This is great, thanks for sharing :+1:. I am fairly confident that you are running into UnicodeDecodeError when run multithreaded #589. The only way around that is to be able to construct the pyproj.CRS
object in each thread. You cannot share the same pyproj.CRS
object among threads. This means that you will need to find a way to store the CRS WKT on the geodataframe and re-generate the CRS in each thread.
@LiamRMoore, a fix for this is in the master branch of pyproj
(https://github.com/pyproj4/pyproj/pull/782; https://github.com/pyproj4/pyproj/pull/793).
I reimplemented this using map_blocks
. It works, but I'm not sure if I handled the coords/names the best way (it only works for a single band).

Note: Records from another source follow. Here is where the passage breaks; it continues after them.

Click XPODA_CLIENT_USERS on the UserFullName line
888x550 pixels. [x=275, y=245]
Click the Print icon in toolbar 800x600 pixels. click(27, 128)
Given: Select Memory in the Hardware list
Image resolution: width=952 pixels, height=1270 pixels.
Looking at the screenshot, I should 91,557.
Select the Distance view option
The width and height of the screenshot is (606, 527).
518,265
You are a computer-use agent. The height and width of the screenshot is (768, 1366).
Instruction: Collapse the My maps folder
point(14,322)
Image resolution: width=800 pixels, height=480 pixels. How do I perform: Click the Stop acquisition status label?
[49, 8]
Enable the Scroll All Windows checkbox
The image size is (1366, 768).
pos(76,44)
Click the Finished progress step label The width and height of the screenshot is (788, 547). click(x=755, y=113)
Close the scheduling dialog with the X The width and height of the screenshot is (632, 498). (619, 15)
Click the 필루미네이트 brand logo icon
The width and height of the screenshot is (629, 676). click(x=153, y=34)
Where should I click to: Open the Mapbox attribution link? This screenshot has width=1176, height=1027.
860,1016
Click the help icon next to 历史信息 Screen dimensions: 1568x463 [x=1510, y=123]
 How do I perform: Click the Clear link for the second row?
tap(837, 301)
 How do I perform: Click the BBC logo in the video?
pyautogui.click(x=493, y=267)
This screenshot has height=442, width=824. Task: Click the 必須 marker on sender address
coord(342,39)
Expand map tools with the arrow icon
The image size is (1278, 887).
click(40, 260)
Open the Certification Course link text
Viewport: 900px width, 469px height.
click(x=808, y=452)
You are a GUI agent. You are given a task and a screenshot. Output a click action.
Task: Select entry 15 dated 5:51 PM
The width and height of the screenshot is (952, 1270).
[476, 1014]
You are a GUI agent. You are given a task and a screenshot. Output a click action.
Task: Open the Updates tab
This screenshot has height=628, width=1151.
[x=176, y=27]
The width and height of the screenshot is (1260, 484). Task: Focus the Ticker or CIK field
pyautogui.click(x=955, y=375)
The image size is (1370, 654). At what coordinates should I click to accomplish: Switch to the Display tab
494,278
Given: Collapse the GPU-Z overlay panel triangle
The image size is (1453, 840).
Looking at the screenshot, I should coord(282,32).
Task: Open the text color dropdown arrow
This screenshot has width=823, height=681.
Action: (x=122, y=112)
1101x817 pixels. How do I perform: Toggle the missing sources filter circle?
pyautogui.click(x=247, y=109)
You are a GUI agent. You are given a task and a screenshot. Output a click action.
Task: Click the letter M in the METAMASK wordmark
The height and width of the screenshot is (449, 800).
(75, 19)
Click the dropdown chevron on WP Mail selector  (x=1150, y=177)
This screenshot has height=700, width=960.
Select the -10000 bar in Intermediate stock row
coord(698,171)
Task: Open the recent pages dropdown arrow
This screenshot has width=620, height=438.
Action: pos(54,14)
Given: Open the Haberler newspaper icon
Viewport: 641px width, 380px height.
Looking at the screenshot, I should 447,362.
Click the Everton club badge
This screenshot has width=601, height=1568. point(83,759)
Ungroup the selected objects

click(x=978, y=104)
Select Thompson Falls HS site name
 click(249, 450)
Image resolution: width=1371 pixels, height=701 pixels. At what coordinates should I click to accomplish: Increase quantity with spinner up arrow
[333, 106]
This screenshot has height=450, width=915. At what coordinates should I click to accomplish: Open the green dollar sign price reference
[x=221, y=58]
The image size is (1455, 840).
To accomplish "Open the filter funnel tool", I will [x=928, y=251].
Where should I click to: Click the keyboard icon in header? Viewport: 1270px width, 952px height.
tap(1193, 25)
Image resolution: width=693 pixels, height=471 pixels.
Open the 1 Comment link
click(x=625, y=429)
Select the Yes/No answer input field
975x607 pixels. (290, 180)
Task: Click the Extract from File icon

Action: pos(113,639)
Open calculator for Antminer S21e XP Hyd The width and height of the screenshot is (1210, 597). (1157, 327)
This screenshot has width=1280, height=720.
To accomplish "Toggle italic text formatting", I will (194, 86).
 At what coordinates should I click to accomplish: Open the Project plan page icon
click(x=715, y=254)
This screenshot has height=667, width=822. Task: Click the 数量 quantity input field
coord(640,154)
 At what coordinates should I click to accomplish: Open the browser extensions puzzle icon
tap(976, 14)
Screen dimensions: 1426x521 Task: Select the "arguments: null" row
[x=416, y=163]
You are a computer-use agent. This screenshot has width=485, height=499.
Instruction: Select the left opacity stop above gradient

from functools import partial
from typing import Optional, List
import xarray as xr
import geopandas as gpd
import numpy as np
import rioxarray as rx
import geocube
from geocube.api.core import make_geocube
from dask.distributed import Client, Lock
def make_geocube_like_dask2(
df: gpd.GeoDataFrame,
measurements: Optional[List[str]],
like: xr.core.dataarray.DataArray,
fill: int=0,
rasterize_function:callable=partial(geocube.rasterize.rasterize_image, all_touched=True),
**kwargs
):
def rasterize_block(block):
return(
make_geocube(
df,
measurements=measurements,
like=block,
fill=fill,
rasterize_function=rasterize_function,
)
.to_array(measurements[0])
.assign_coords(block.coords)
)
like = like.rename(dict(zip(['band'], measurements)))
return like.map_blocks(
rasterize_block,
template=like
)